Getting 60% out of an additional processor is close to the
top of what you can practically expect. In fact, I'd
be surprised if it is that good except in rare cases
where you've got hefty compute-bound things to do on
separate threads.

Don't expect this kind of increase for day to day stuff.
You really have to have applications that support it.

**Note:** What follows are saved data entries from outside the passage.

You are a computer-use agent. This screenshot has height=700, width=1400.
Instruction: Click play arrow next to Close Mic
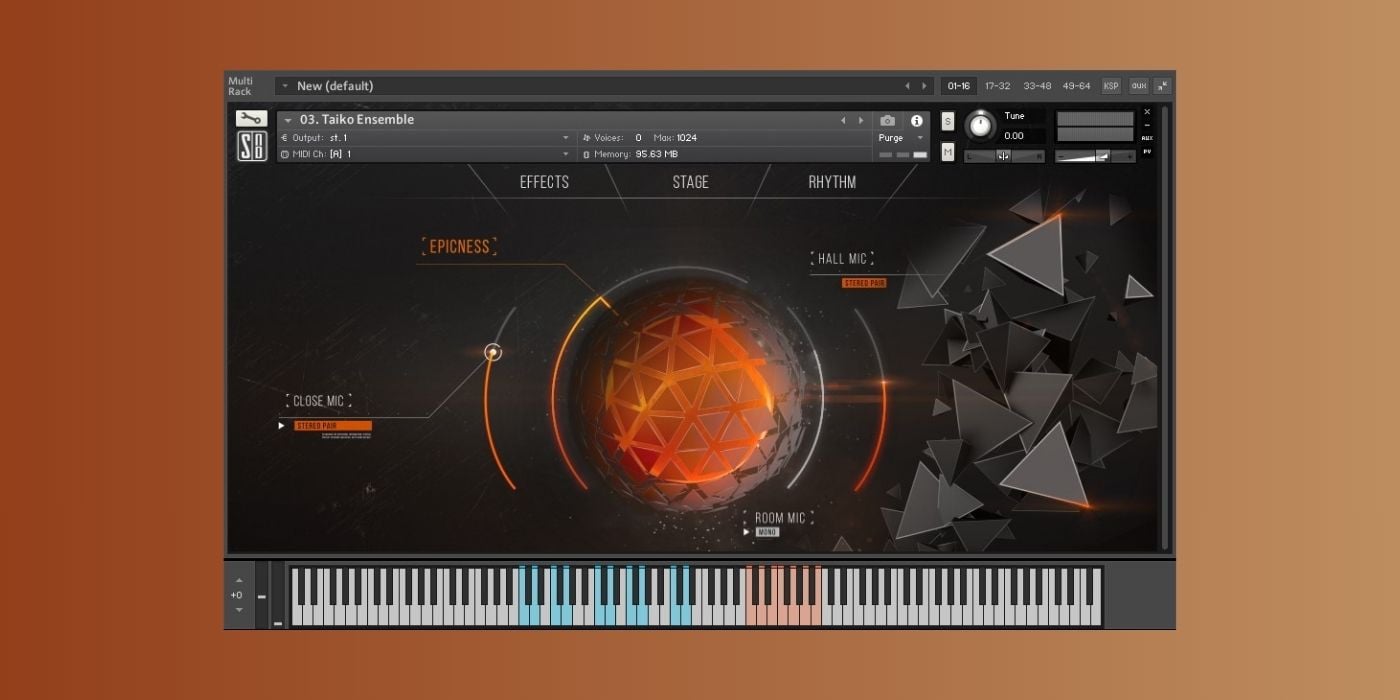click(x=282, y=426)
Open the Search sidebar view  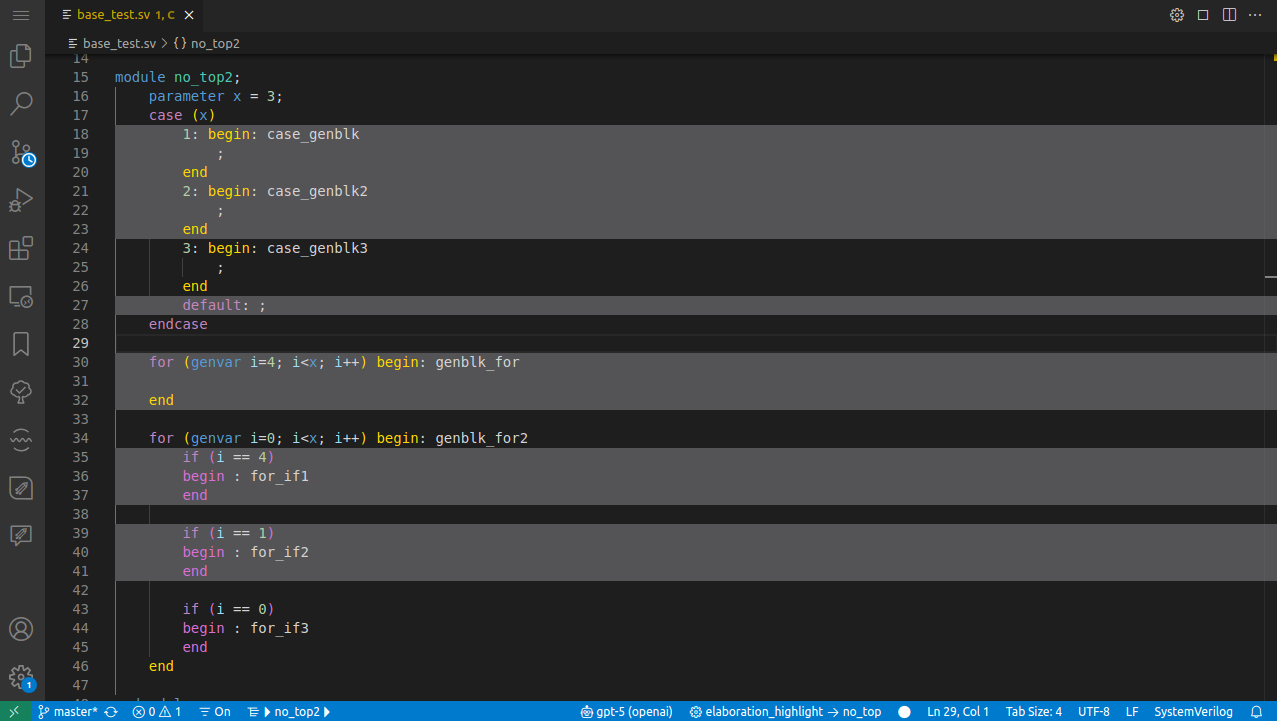click(21, 104)
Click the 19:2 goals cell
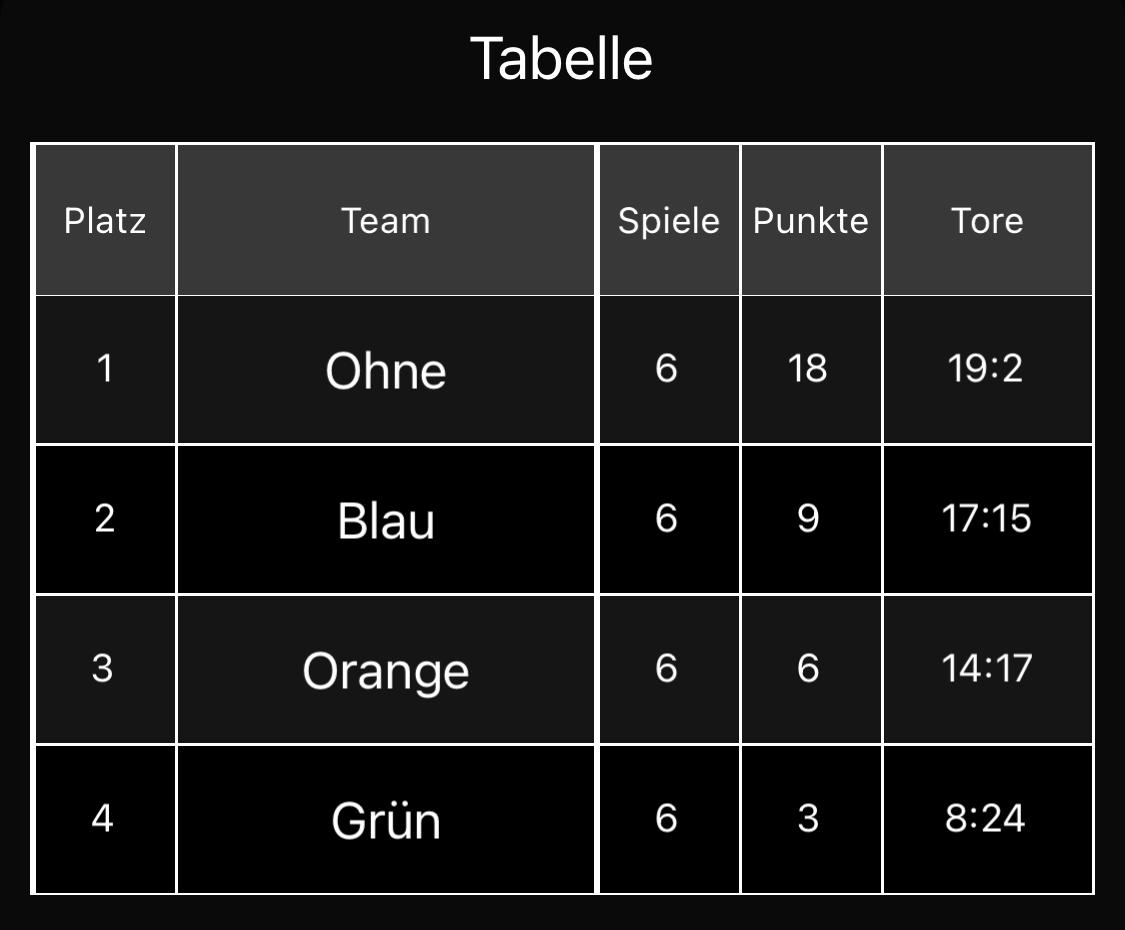Image resolution: width=1125 pixels, height=930 pixels. 986,369
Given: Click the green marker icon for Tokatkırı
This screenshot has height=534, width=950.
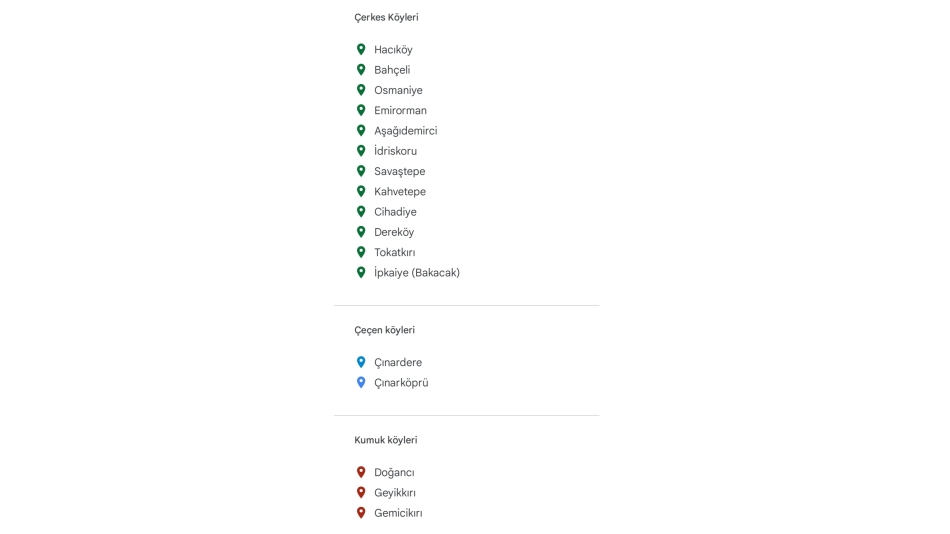Looking at the screenshot, I should click(x=361, y=252).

And yes, the OS determines it, but there is also queueing
around shared resources, which is vastly underaccounted
for in most measurements. Real world apps with Win NT
will be lucky to get 30% improvement, in my guestimate.
This is a no-kidding guess on my part based on experience
with tightly and loosely coupled systems rather than on
any specific inside or benchmark info, though some SUN
workstation benchmarks have shown only about a 20% improvement
from dual processors. I'd be delighted to find out I'm
pessimistic. Does anyone have ACTUAL experience on this
(versus somebody or other's parallel-stone benchmark or
whatever)?

You said earlier you were interested in scientific
computing, and IF you can spin off a thread with a compute-
bound task which will last awhile, and IF you can convince
the OS to schedule it in the other processor for you,
then you may be able to achieve a 60-70% improvement.

Just be aware that these are special circumstances that
aren't generally applicable. You wouldn't see anything like
this increase if were to spin off an I/O bound thread for
a database update, for instance (unless it competed against
a cpu-bound main thread).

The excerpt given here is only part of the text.